MEGTEC began its business in the printing and papermaking industries, which still represent the company's primary customers. But now the company provides equipment to any industry that requires its products to be dried on a cushion of air. In addition to these air flotation dryers, MEGTEC builds oxidizers that burn complex air polluting hydrocarbons into less polluting materials.
"The technology is very simple, but the engineering behind it is very complex," Campbell said. "Through the years, we have had a number of different ID badge programs for our security. We just weren't satisfied. The printers broke down, it was difficult to change ribbons and clean the machines and the printers jammed frequently."
About four years ago, Campbell discovered Fargo printers on the Internet and purchased a DTC510 Direct-to-Card Printer/Encoder.
"Since then, we have printed about 1,000 badges," he said. "All have been good quality. The printer is quick, easy to use and very efficient. It's an elegant machine, meaning it provides a lot of bang for the buck. There isn't a lot of wasted motion or effort."
Today, MEGTEC provides ID cards for eight access levels: The master level enables employees to go anywhere on the property. It is used for maintenance workers, first aid providers and key managers.
A research and development level permits employees to be inside the research and development areas.
Employees can receive office access that gives them access to areas except R&D.
The shop crew leaders have access that permits them into areas to talk to others about plans and documents.
Shop employees have access to the manufacturing area through an employee entrance.
There are three vendor access levels: one for suppliers, one for those who restock manufacturing shelves and one to allow visitors into the outside gate only.
Providing Flexible Access
MEGTEC's ID badges are smart cards, using HID read-only proximity technology. Access levels are encoded onto an induction coil by the company's software. The cards themselves don't reveal an employee's access level. The software used by MEGTEC enables Campbell to program new information into the card whenever necessary.
"This flexibility allows us to change access levels as needed," Campbell said. "For example, some employees may need R&D access only for awhile, others may join the first aid team. This technology enables us to change access without having to change the whole card."
Borders around the photos on each badge are color-coded, however, for easy visual identification. Red is for employees, green is for vendors, blue is for security staff and white is used for children on "Take Your Kids to Work" day.
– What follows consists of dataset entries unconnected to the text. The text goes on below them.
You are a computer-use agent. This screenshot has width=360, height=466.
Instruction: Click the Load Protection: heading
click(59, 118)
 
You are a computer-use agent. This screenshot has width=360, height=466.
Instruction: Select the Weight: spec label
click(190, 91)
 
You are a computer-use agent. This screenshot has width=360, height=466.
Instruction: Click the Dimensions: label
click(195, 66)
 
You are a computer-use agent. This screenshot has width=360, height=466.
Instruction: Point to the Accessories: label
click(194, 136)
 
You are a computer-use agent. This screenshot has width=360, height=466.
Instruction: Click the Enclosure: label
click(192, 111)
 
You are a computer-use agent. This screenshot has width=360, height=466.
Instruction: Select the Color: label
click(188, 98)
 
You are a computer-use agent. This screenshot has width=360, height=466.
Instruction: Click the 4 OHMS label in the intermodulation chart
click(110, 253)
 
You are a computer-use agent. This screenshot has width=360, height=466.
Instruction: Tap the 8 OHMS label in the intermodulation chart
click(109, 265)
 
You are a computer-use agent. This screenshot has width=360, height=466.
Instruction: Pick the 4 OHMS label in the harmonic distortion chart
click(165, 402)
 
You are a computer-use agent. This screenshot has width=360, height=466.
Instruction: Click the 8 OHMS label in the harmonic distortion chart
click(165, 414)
"We thought it would be nice to give the children a badge just like their mom's or dad's," Campbell said. "They feel more important that way."
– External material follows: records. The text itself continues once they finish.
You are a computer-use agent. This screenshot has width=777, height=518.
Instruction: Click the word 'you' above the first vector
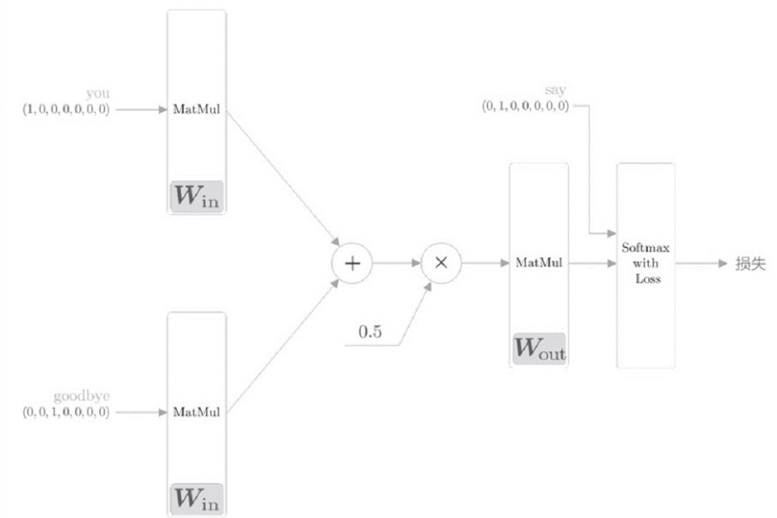pos(97,93)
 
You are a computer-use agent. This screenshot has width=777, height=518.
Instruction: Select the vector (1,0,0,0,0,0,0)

Each ID card is actually two cards in one. Each contains a barcode with an employee's time clock number for use with MEGTEC's optical bar-code scanner.
"The barcode predates me," Campbell said. "Someone decided that barcoding was the way to go with 180 hourly shop employees. Today, all office employees have their cards barcoded, as well, in case we ever decide to use the technology for inventory control or other accounting purposes. Someone was thinking ahead. If we want, we can jump right in and use the barcode for additional purposes."
In addition to general security, MEGTEC uses ID cards without technology to identify employees who have been certified forklift operators. This certification is needed every three years, including operator training and evaluation.
"As far as access goes, I think I'm there," Campbell said, admitting he didn't have a wish list for future upgrades. "It's vital that we limit the number of people who come in here."